Of most interest to readers of this blog, the Act also calls for the Department of Health and Human Services (HHS) to clarify the situations in which HIPAA permits health care professionals to communicate with caregivers of adults with a serious mental illness to facilitate treatment.  By December 13, 2017, the Secretary of HHS is required to issue guidance  regarding when such disclosures would require the patient’s consent; when the patient must be given an opportunity to object; when disclosures may be made based on the exercise of professional judgment regarding whether the patient would object when consent may not be obtained due to incapacity or emergency; and when disclosures may be made in the best interest of the patient when the patient is not present or is incapacitated.   HHS is directed to address communications to family members or other individuals involved in the care of the patient, including facilitating treatment and medication adherence.  Guidance is also required regarding communications when a patient presents a serious and imminent threat of harm to self or others.  HHS is directed to develop model training materials for healthcare providers, patients and their families.

The law incorporates the Substance Abuse and Mental Health Administration’s definition of the term “serious mental illness” as “a diagnosable mental, behavioral, or emotional disorder that results in serious functional impairment and substantially interferes with or limits one or more major life activities.”

Importantly, the law neither changes existing regulatory exceptions under HIPAA nor directs HHS to modify them.  Instead, it calls for further explanation of existing rules that are often poorly understood by providers, patients and caregivers alike or may actually be used inappropriately to thwart the flow of meaningful and helpful information leading to barriers to effective communication that would benefit patients and improve mental health outcomes.

An existing public safety exception permits a covered entity to use or disclose PHI if the covered entity, in good faith, believes the use or disclosure is necessary to prevent or lessen a serious and imminent threat to the health or safety of a person or the public; and the disclosure is made to a person or persons reasonably able to prevent or lessen the threat, including the target of the threat.

The existing exception for caregivers permits disclosures to a family member, other relatives, or a close personal friend of the individual, or any other person identified by the individual, but only regarding PHI that is directly relevant to such person’s involvement with the individual’s health care or payment for care.

PHI may also be disclosed when the patient is present and provides consent, does not object to a disclosure of PHI to another individual accompanying them when given the opportunity to object, or where the covered entity reasonably infers from the circumstances, based on the exercise of professional judgment, that the patient does not object to the disclosure.

Other existing exceptions address emergency situations as well as cases where the patient is incapacitated, and permit disclosure of only the PHI that is directly relevant to the other person’s involvement with the patient’s care or payment.

The new law falls short of Rep.
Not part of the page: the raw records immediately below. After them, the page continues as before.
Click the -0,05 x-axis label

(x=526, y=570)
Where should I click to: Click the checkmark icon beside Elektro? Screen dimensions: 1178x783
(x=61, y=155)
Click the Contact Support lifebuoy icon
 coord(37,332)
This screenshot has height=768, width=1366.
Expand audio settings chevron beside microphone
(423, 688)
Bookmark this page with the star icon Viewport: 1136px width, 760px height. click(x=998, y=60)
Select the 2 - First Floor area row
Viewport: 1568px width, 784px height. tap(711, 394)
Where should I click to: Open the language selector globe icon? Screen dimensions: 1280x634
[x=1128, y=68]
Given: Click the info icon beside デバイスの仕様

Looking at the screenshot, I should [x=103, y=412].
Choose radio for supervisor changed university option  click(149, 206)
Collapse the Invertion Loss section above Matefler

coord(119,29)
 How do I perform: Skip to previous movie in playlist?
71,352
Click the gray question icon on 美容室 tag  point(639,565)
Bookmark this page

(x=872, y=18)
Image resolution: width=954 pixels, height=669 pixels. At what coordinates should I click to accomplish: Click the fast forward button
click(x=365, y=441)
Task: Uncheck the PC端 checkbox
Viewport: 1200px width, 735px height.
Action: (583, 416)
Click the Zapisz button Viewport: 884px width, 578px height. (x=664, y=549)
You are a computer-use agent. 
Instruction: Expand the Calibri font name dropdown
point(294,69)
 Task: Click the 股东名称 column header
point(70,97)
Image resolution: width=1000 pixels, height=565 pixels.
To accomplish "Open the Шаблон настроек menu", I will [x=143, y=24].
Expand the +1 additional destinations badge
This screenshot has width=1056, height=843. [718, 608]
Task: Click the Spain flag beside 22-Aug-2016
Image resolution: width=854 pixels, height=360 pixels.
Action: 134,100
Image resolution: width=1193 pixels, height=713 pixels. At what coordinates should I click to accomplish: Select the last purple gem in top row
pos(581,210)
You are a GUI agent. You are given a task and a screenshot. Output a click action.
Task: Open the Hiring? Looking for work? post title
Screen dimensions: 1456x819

Murphy’s previous legislative proposals.  In 2015, Murphy introduced a bill entitled the Helping Families In Mental Health Crisis Act. which he said would “allow the doctor or mental health professional to provide the diagnosis, treatment plans, appointment scheduling, and prescription information to the family member and known caregiver for a patient with a serious mental illness. This change would apply for those who can benefit from care yet are unable to follow through on their own self-directed care.”   This bill was passed by the House by a wide margin but was not enacted.

While the new law does not expand HIPAA exceptions, it does make it more likely that those exceptions already on the books will be more clearly understood and implemented in cases involving serious mental illness.